The at scheduler is used to schedule a job for one-time-only running at a later date. For comparison, the cron scheduler is used to schedule jobs for repeated execution at regular intervals. One very handy use of the at scheduler is to schedule lengthy jobs to run in the background immediately - that way even if you need to (or are forced to) close your shell session, your job will continue running.
The basic syntax of at is to type at followed by a time (specified in POSIX time format) you wish your new job to be executed. Examples would be "at now" to run the job immediately, "at 0400" to run the job at 4 AM today, or "at 200409282300" to run the job at 11:00 PM on September 28th of 2004. Once this is done, you enter interactive mode, and any further commands you type will be part of the at job scheduled. Once you're done entering in commands to be scheduled, you press CTRL-D (aka the eof character) and the scheduler tells you what your job number is and what shell it will be executed with (typically /bin/sh by default).
ph34r# at now cvsup /usr/share/examples/cvsup/ports-supfile [user presses CTRL-D] Job 3 will be executed using /bin/sh ph34r#
You may also use the -f option to specify a file that contains the list of commands you wish to process - for example:
ph34r# echo "cvsup /usr/share/examples/cvsup/ports-supfile" > at-job.txt ph34r# at -f at-job.txt now Job 5 will be executed using /bin/sh ph34r#
If all you want to do is force a job started from the shell into the background, you can do that without using at simply by adding an ampersand to the end of your command line - for example:
ph34r# cvsup /usr/share/examples/cvsup/ports-supfile &
However, if started that way the job is still a child process of your shell, and thus will die a sudden death if you choose to log out before it is done.
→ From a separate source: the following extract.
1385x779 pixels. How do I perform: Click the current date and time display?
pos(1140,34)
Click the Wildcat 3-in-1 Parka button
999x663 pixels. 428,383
at, on the other hand, will work as a tool to fire up a job without it being a child process of the shell:
ph34r# at now echo test > /home/jimbo/test.txt ^D (user pressed control-D) Job 14 will be executed using /bin/sh ph34r# atq Date Owner Queue Job# Fri Feb 29 12:01:00 EST 2008 root c 14 ph34r# date Fri Feb 29 12:01:29 EST 2008
OK, the job is in the queue - but it won't actually run until 12:05, since cron only fires up atrun once every 5 minutes. What if we don't want to wait? We can just run atrun manually! (Note: atrun probably will not be in your PATH, so you'll need to specify the full path to run it.)
ph34r# /usr/libexec/atrun ph34r# atq ph34r# date Fri Feb 29 12:01:53 EST 2008 ph34r# cat /home/jimbo/test.txt test ph34r#
As we can see, the job popped out of the queue and ran successfully when we fired up atrun manually. Knowing how to do this can save you a lot of frustration when you want to queue long running jobs up and make sure they're actually running before you close your shell and go somewhere else.
Access to either cron or the at scheduler may be open to all users or restricted only to certain users at the system administrator's discretion.